En la regardant, je comprends un peu Joseph. Cette femme est négligée, en surpoids, mal coiffée et sincèrement moche. Elle est là on dirait une vendeuse de poisson du marché de Youpwe. Exactement le genre de femme que la plupart de mes clients essayent de fuir en venant me voir. Le genre de femme qu’on laisse à la maison parce qu’elle n’est pas sortable. Mon côté mauvaise langue ne peut s’empêcher de dire « vraiment Olivia tu es comme le Samu pour ces hommes ».
Mme Joseph : Vous là, vous n’avez pas honte ? Espèce de sorcière voleuse de mari.
La sœur de Mme Joseph : Tu ne peux pas te trouver ton propre mari ? Tu sors les yeux à qui ?
Je décide de me retourner et de les ignorer mais à ce moment j’aimerais avoir le pouvoir de disparaître. Nous sommes déjà l’attraction des clients et du personnel du restaurant. Ce n’est pas parce que je suis une prostituée que j’aime le scandale. Je rappelle que je suis quand même une pute de luxe.
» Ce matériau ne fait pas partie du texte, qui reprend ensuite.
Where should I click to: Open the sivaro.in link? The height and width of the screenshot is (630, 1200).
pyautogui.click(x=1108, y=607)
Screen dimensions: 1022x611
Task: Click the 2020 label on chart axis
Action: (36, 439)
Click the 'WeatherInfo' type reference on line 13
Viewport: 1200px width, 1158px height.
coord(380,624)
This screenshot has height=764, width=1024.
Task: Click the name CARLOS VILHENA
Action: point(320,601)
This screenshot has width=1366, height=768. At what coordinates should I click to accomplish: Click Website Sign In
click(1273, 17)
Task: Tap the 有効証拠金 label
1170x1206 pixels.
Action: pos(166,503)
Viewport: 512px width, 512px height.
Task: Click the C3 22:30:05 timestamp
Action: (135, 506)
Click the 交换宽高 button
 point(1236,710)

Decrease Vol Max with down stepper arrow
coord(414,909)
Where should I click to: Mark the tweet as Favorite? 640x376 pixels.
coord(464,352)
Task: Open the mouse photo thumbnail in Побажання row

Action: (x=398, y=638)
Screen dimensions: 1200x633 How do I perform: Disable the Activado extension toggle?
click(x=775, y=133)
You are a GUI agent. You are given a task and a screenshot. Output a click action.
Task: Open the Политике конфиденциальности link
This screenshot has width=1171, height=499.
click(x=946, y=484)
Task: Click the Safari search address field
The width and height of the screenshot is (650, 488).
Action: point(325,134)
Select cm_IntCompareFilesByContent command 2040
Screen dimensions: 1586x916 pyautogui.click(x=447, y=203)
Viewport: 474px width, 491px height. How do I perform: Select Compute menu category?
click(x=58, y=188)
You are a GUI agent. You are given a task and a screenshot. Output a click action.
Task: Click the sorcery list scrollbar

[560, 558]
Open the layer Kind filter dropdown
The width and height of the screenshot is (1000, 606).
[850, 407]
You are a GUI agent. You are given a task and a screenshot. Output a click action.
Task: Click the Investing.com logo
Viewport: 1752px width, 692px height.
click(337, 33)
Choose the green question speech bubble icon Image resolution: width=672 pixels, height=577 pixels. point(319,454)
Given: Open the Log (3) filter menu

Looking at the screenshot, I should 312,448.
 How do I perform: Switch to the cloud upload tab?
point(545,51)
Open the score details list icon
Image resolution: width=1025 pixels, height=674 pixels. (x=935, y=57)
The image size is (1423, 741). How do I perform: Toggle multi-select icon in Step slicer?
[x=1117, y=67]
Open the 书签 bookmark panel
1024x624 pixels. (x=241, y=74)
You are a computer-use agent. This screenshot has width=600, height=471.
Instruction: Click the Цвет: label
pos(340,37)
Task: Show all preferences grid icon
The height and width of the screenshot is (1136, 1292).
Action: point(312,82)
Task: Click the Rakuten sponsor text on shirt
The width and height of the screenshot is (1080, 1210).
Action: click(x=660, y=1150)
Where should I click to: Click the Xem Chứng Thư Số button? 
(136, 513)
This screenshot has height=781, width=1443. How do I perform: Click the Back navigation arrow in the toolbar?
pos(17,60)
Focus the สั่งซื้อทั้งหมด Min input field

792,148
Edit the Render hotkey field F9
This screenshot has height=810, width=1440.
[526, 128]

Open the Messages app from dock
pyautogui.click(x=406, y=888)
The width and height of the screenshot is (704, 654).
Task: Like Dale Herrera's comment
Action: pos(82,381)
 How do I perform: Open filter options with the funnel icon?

Moi : Bon ! Je crois que je vais vous laisser régler vos problèmes.
Je prends mon sac et je me lève dans l’optique de me sortir de ce piège mais la femme de Joseph n’a pas l’intention de me laisser m’échapper aussi facilement.
Mme Joseph : Eh reste là ! Tu pars où ? Tu veux fuir maintenant hein !
La sœur de Mme Joseph : Tu as dit que tu veux l’homme marié non ? Tu vas assumer maintenant les pots cassés.
Celle-ci me parle même de quoi ? Elle croit vraiment que je suis en mode amour avec son beau-frère ? Franchement un mou-mou comme ça, je l’accepte uniquement à cause de son argent. Tsuip ! Ça ne sert à rien de répondre à l’autre-ci. Mieux je tente de me faufiler entre les deux furies. Mais ce que je n’ai pas compris c’est qu’elles sont en mode bagarre.
La sœur de Mme Joseph : Eh on t’a dit de rester là. Tu te prends même pour qui salope ?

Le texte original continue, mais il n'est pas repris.